The description of heterogeneous catalysis is challenged by the intricacy of numerous multi-scale processes that govern the performance of catalyst materials. The chemical environment of the catalytic process and the kinetics of structural changes create configurations of typically unknown local geometries and chemistry. These may result in significant changes in activity or selectivity within minutes, hours, or longer, during the so-called induction period. Here, we use experimental data together with a focused artificial-intelligence (AI) approach based on subgroup discovery and symbolic regression to model the evolution of the catalyst reactivity with time on stream.
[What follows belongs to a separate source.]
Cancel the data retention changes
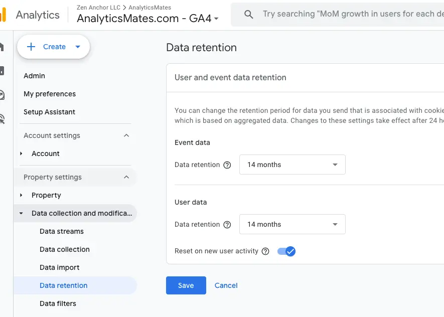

We consider palladium-based alloys synthesized mechanochemically and applied in the selective hydrogenation of concentrated acetylene streams resulting from a hypothetical electric plasma-assisted methane-to-ethylene process. Our AI approach starts with the identification of descriptions of materials and reaction conditions relevant to acetylene conversion. Then, a model for time-on-stream-dependent selectivity focused on situations associated to noticeable acetylene conversion is obtained by the sure-independence-screening-and-sparsifying-operator (SISSO) approach. Our AI approach identifies relationships between the measured catalyst reactivity and only few, key parameters, from 21 measured and calculated bulk, surface, and mesoscopic materials' properties and reaction parameters offered as candidate descriptive parameters. These identified parameters highlight the crucial influence of surface and subsurface carbon and hydrogen on the selectivity towards ethylene formation. Guided by the AI models, new, highly selective bimetallic and trimetallic systems are designed and tested experimentally.